Very slow on android devices

I am using Ionic (2) and have built a very simple app that recieves JSON from an API and renders each object into an ion-card component inside of an ion-scroll. At any one time there is at most 30 cards on the page. The only other content to load is some built in images which I optimised their file size.

Now, the navigation moving from page to page on android is painfully slow, probably 15-20 seconds after clicking a link. This does not occur on IOS at all.

I have tried the debug and production release apk’s aswell as viewing through ionics app.

Does anybody have any ideas, surely the hardware can not be this slow.

Thanks

A lot of things could be happening. As a first step, you might try installing Crosswalk to see if that smooths out your Android experience. If you’re on Android 4 though, that isn’t supported, so I hope you’re talking about at least Android 4.x. But if you want more specific advice, you need to give more specific information.

Thank you very much for your response. I have installed crosswalk and generated the apk, I do notice a slight improvement but is still much slower than I would hope. I am targeting an Acer Iconia One 10, which has ARM 7 architecture. It is running version 6.0 of android. Would you have any other suggestions? This is the first time I have deployed to android so please forgive my naivety.

Thanks again Aaron!

Callum

Are you loading data in the constructor or in a lifecycle event such as ionViewWillEnter?

I’ve noticed that loading data directly in the constructor can cause it to load slowly…although I’ve never seen it take 15-20 seconds to load.

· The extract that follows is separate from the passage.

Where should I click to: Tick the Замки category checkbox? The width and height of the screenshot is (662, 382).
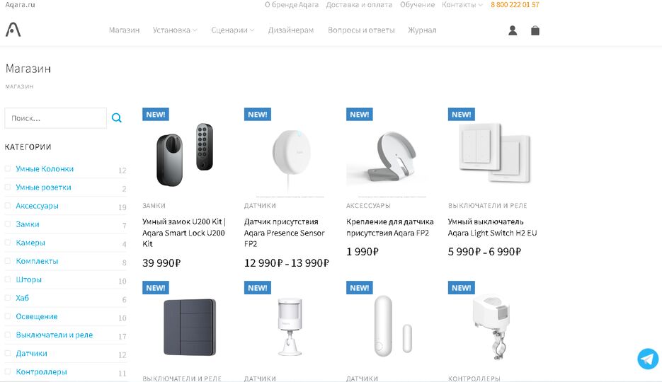pos(8,224)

As @SigmundFroyd points out, there are code sins you might be committing that would cause Ionic to process a lot before pushing a new page. But that wouldn’t explain the big difference in time between Android and iOS. Debug on a real device with Chrome Inspector. There might be a whitelist issue. Also, the problem might lie with Cordova plugins, not your Typescript code. So there’s potentially a lot to chase down. But simplest first steps are probably: (1) use Chrome Inspector, and (2) get all heavy lifting out of your page constructors.